Open positions
We have filled all the positions for this quarter. More info.

Web data: Reddit Pizza Requests

Dataset information

This dataset contains a collection of 5671 textual requests for pizza from the Reddit community "Random Acts of Pizza" together with their outcome (successful/unsuccessful) and meta-data. All requests ask for the same thing: a free pizza. The outcome of each request --- whether its author received a pizza or not --- is known. Meta-data includes information such as: time of the request, activity of the requester, community-age of the requester, etc.


Dataset statistics
Number of requests 5,671
Timespan December 8, 2010 - September 29, 2013
Average success rate 24.6%

Source (citation)


Files

The full dataset archive can be downloaded here.
File Description
pizza_request_dataset.json The dataset in json format.
read_dataset.py A simple python script illustrating how to read in the dataset as well as the attributes available for each single request.
narratives (folder) A folder containing the lexicons used to detect the five narratives described in our paper (desire, family, job, money, student).
altruistic_requests_icwsm.pdf The article introducing this dataset.
README.txt A README file.

Data format

Each entry in pizza_request_dataset.json corresponds to one request (the first and only request by the requester on RAOP).

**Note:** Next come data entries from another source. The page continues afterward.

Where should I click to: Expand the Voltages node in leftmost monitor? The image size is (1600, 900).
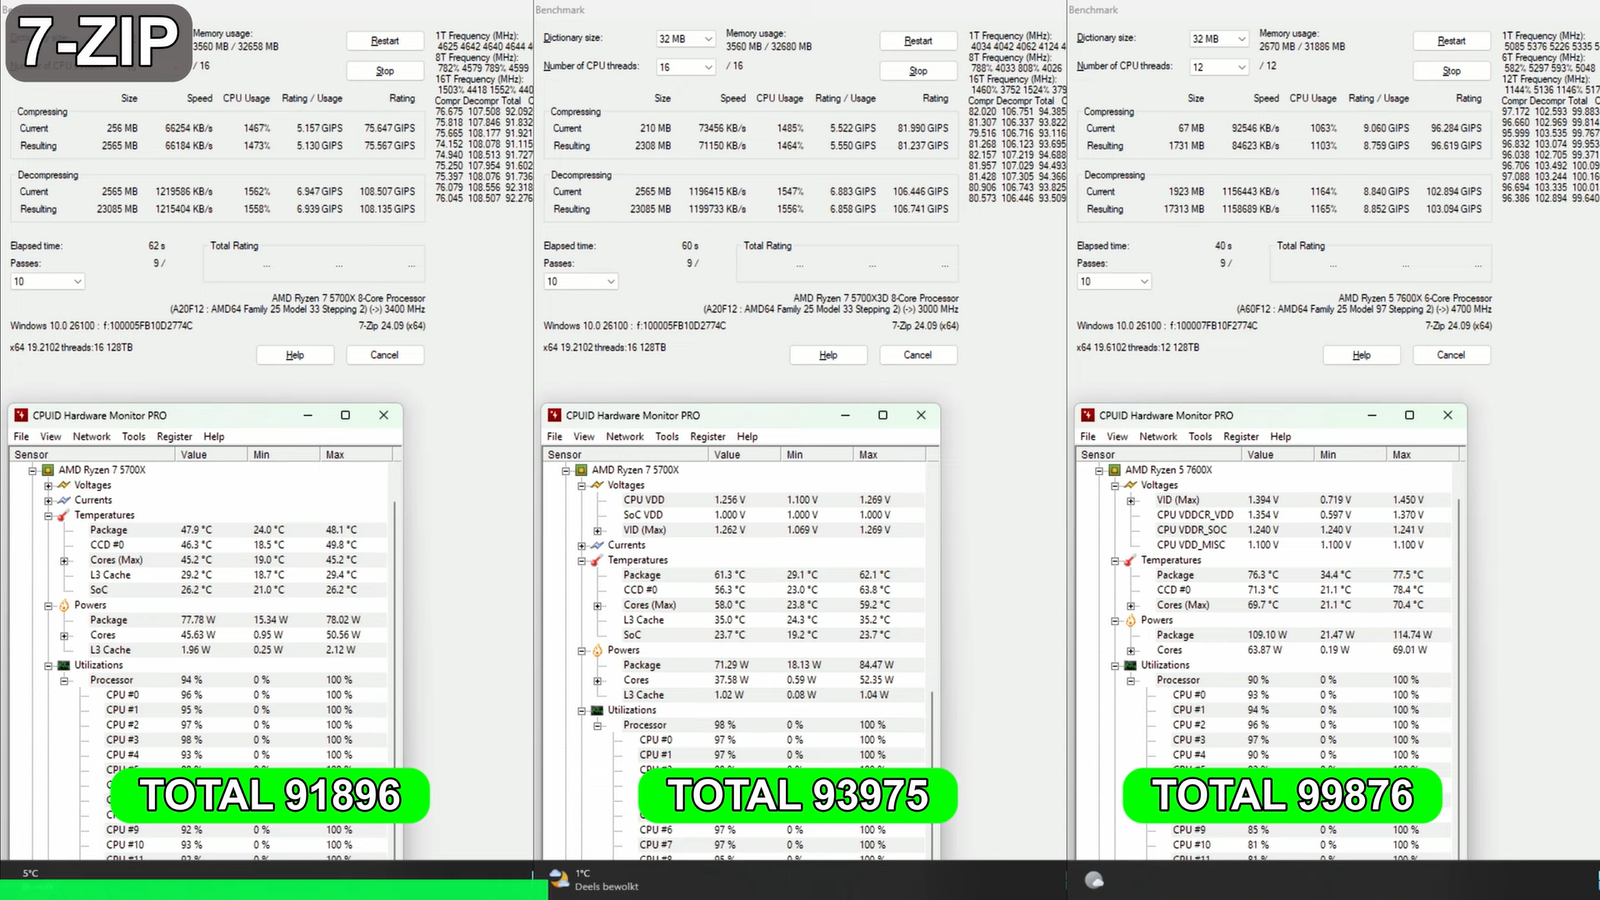click(x=47, y=485)
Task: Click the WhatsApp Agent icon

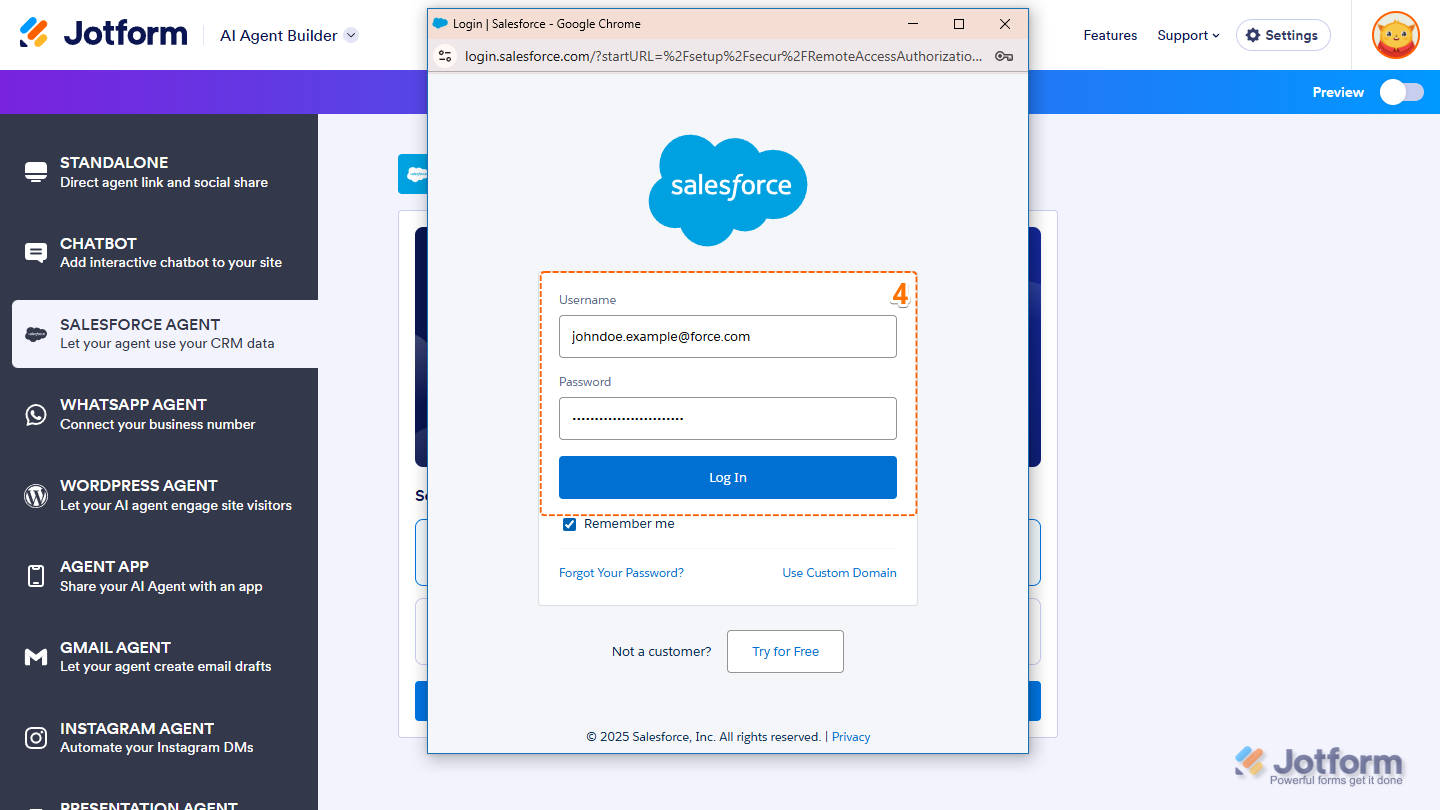Action: pyautogui.click(x=36, y=414)
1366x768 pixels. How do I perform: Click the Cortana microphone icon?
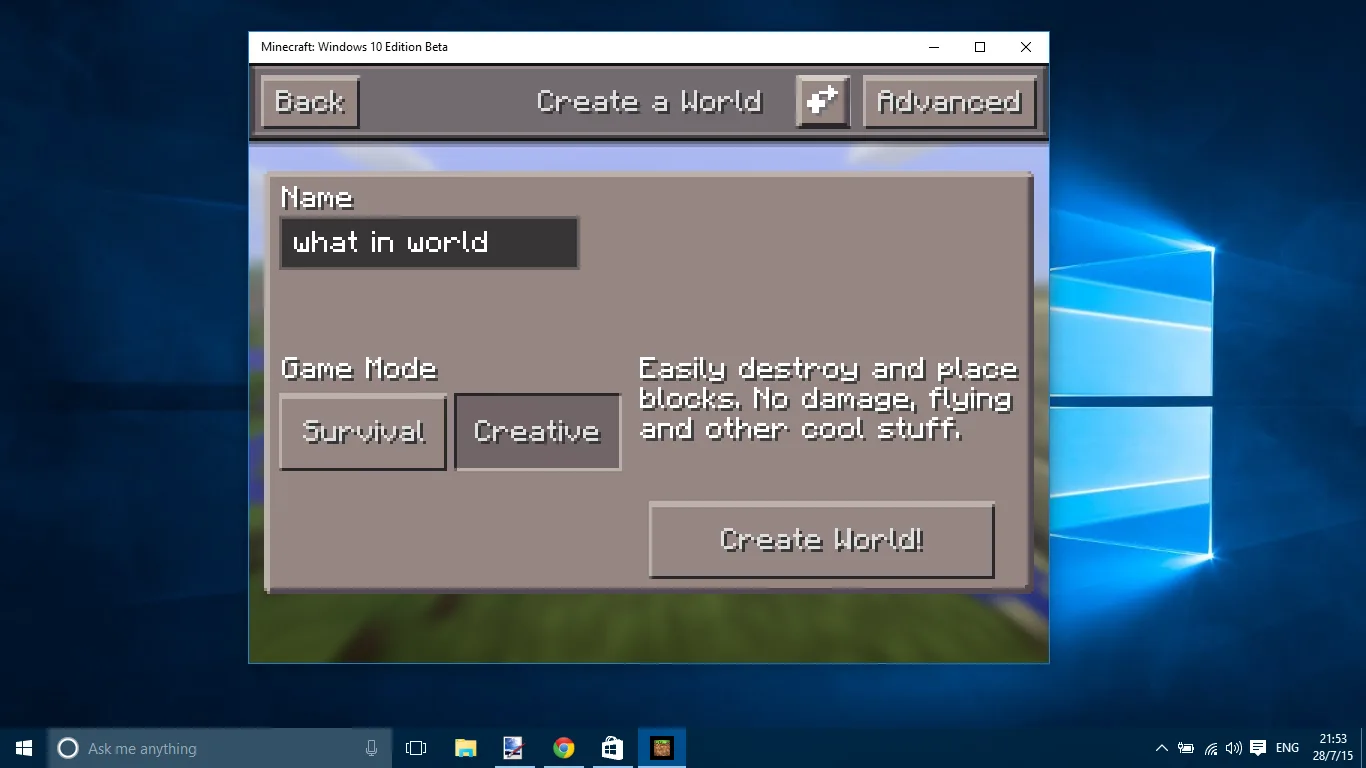(372, 748)
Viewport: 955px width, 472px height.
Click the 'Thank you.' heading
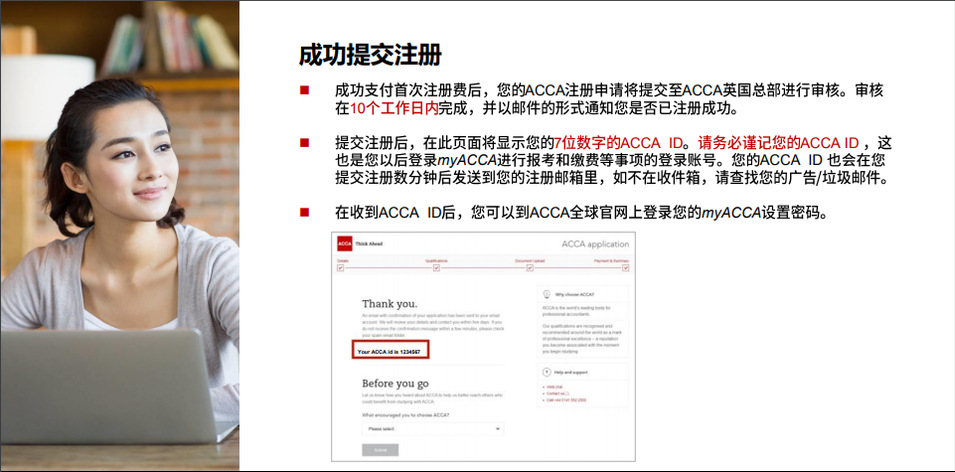tap(389, 303)
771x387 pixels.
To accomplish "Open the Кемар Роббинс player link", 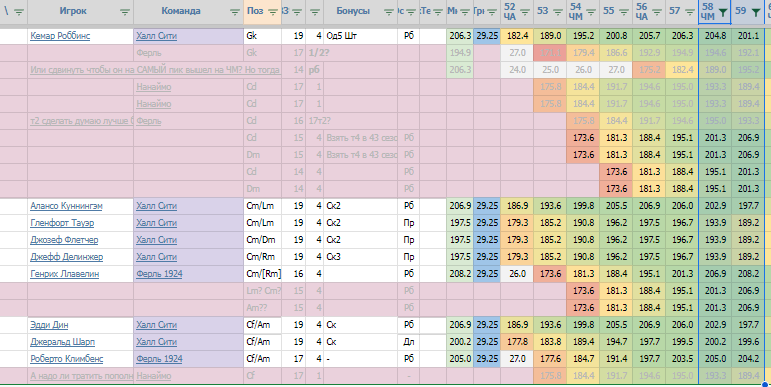I will [x=60, y=36].
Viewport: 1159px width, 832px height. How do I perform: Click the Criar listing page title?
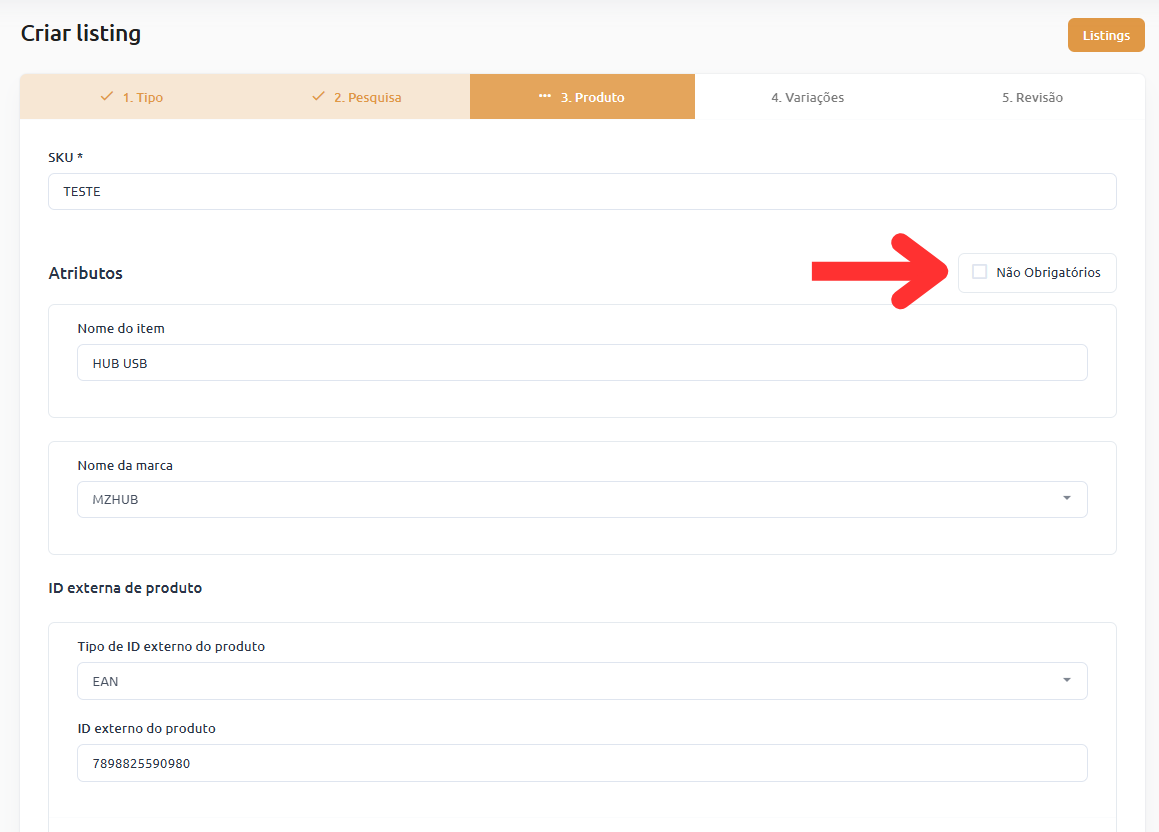81,34
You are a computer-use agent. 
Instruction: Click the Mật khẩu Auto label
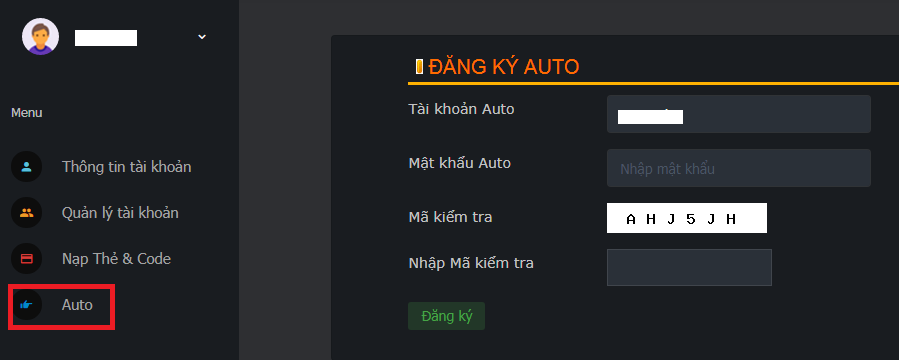[459, 163]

For each request, the following fields are included:
Field Description
giver_username_if_known Reddit username of giver if known, i.e. the person satisfying the request ("N/A" otherwise).
in_test_set Boolean indicating whether this request was part of our test set.
number_of_downvotes_of_request_at_retrieval Number of downvotes at the time the request was collected.
number_of_upvotes_of_request_at_retrieval Number of upvotes at the time the request was collected.
post_was_edited Boolean indicating whether this post was edited (from Reddit).
request_id Identifier of the post on Reddit, e.g. "t3_w5491".
request_number_of_comments_at_retrieval Number of comments for the request at time of retrieval.
request_text Full text of the request.
request_text_edit_aware Edit aware version of "request_text". We use a set of rules to strip edited comments indicating the success of the request such as "EDIT: Thanks /u/foo, the pizza was delicous".
request_title Title of the request.
requester_account_age_in_days_at_request Account age of requester in days at time of request.
requester_account_age_in_days_at_retrieval Account age of requester in days at time of retrieval.
requester_days_since_first_post_on_raop_at_request Number of days between requesters first post on RAOP and this request (zero if requester has never posted before on RAOP).
requester_days_since_first_post_on_raop_at_retrieval Number of days between requesters first post on RAOP and time of retrieval.
requester_number_of_comments_at_request Total number of comments on Reddit by requester at time of request.
requester_number_of_comments_at_retrieval Total number of comments on Reddit by requester at time of retrieval.
requester_number_of_comments_in_raop_at_request Total number of comments in RAOP by requester at time of request.
requester_number_of_comments_in_raop_at_retrieval Total number of comments in RAOP by requester at time of retrieval.
requester_number_of_posts_at_request Total number of posts on Reddit by requester at time of request.
requester_number_of_posts_at_retrieval Total number of posts on Reddit by requester at time of retrieval.
requester_number_of_posts_on_raop_at_request Total number of posts in RAOP by requester at time of request.
requester_number_of_posts_on_raop_at_retrieval Total number of posts in RAOP by requester at time of retrieval.
requester_number_of_subreddits_at_request The number of subreddits in which the author had already posted in at the time of request.
requester_received_pizza Boolean indicating the success of the request, i.e., whether the requester received pizza.
requester_subreddits_at_request The list of subreddits in which the author had already posted in at the time of request.
requester_upvotes_minus_downvotes_at_request Difference of total upvotes and total downvotes of requester at time of request.
requester_upvotes_minus_downvotes_at_retrieval Difference of total upvotes and total downvotes of requester at time of retrieval.
requester_upvotes_plus_downvotes_at_request Sum of total upvotes and total downvotes of requester at time of request.
requester_upvotes_plus_downvotes_at_retrieval Sum of total upvotes and total downvotes of requester at time of retrieval.
requester_user_flair Users on RAOP receive badges (Reddit calls them flairs) which is a small picture next to their username. In our data set the user flair is either None (neither given nor received pizza, N=4282), "shroom" (received pizza, but not given, N=1306), or "PIF" (given after received, N=83).
requester_username Reddit username of requester.
unix_timestamp_of_request Unix timestamp of request (supposedly in timezone of user but in most cases equal to the UTC timestamp which is incorrect since most RAOP users are from the USA).
unix_timestamp_of_request_utc Unit timestamp of request in UTC.